The rest of the album is devoted to the music of other composers, all of which (except Jule Styne’s “Time After Time”) are by well-known jazz composer-instrumentalists. The focal point of the album is a 15-minute segment labeled as the “Billy Strayhorn Medley,” but that’s not an accurate description. A medley usually includes short snippets of a lot of tunes, whereas here we get full-length, fully realized revamps of three Strayhorn classics. Mr. Walton treats us to an audaciously fast and rhythmic treatment of “Lush Life,” a tune that is almost always played without tempo, throwing in a surprising number of funky vamps and countermelodies. He does the same for “Day Dream,”marking the first time I’ve ever felt the urge to dance to Strayhorn’s normally introspective soliloquy. One of the composer’s bright bouncers, “Raincheck,” here becomes even faster and more boppish, phrased the way one would expect to hear Bud Powell play it, incorporating an exchange of licks with Mr. Farnsworth’s drums.

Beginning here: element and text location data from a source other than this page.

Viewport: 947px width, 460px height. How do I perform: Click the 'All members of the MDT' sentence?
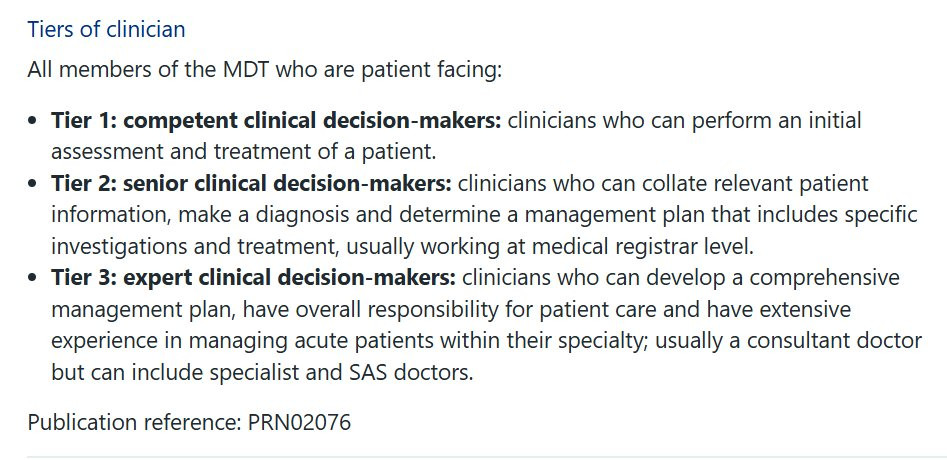(x=265, y=69)

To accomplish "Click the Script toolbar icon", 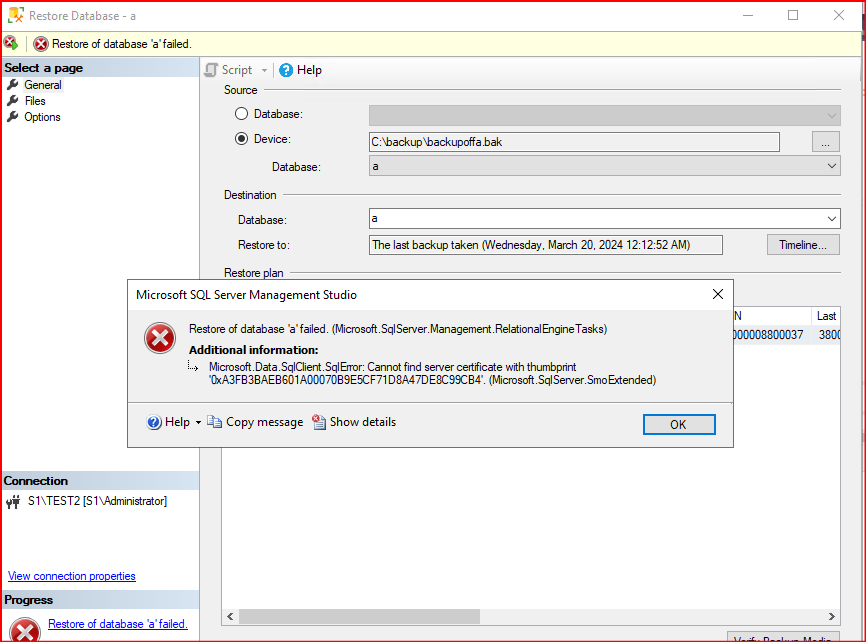I will tap(211, 70).
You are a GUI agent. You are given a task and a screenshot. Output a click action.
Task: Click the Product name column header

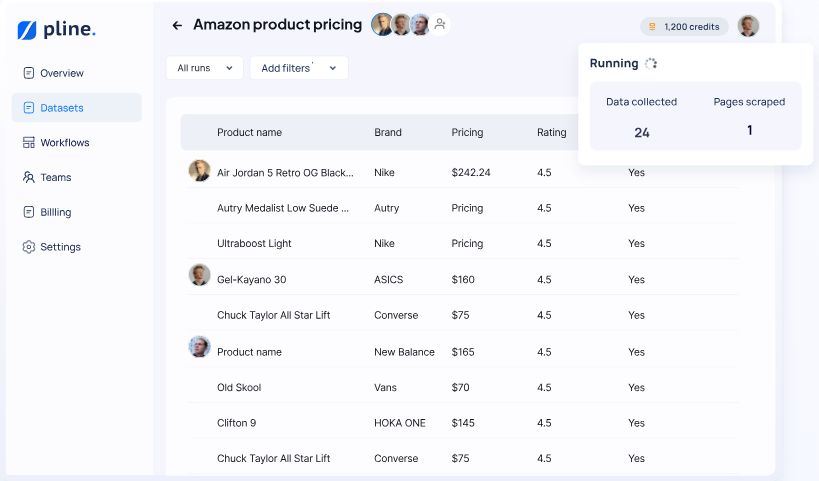point(249,132)

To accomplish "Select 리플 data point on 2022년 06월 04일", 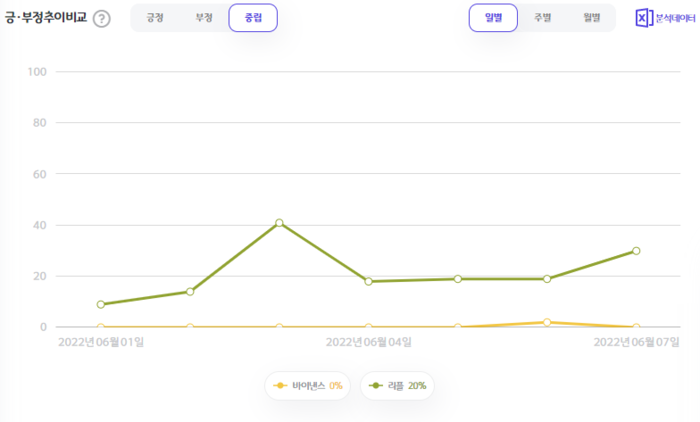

The rest of the album includes a tune each by Wayne Shorter (“Hammer Head”) and Freddie Hubbard (“Little Sunflower”), both of whom first worked with Mr. Walton in the 1961–64 edition of Art Blakey’s Jazz Messengers.
Between the show at Dizzy’s and the new album, I’m left with only one question: Why hasn’t Cedar Walton, who turned 72 a few months ago after 50 years of being one of the best pianist and composers around, yet been named a jazz master by the National Endowment of the Arts?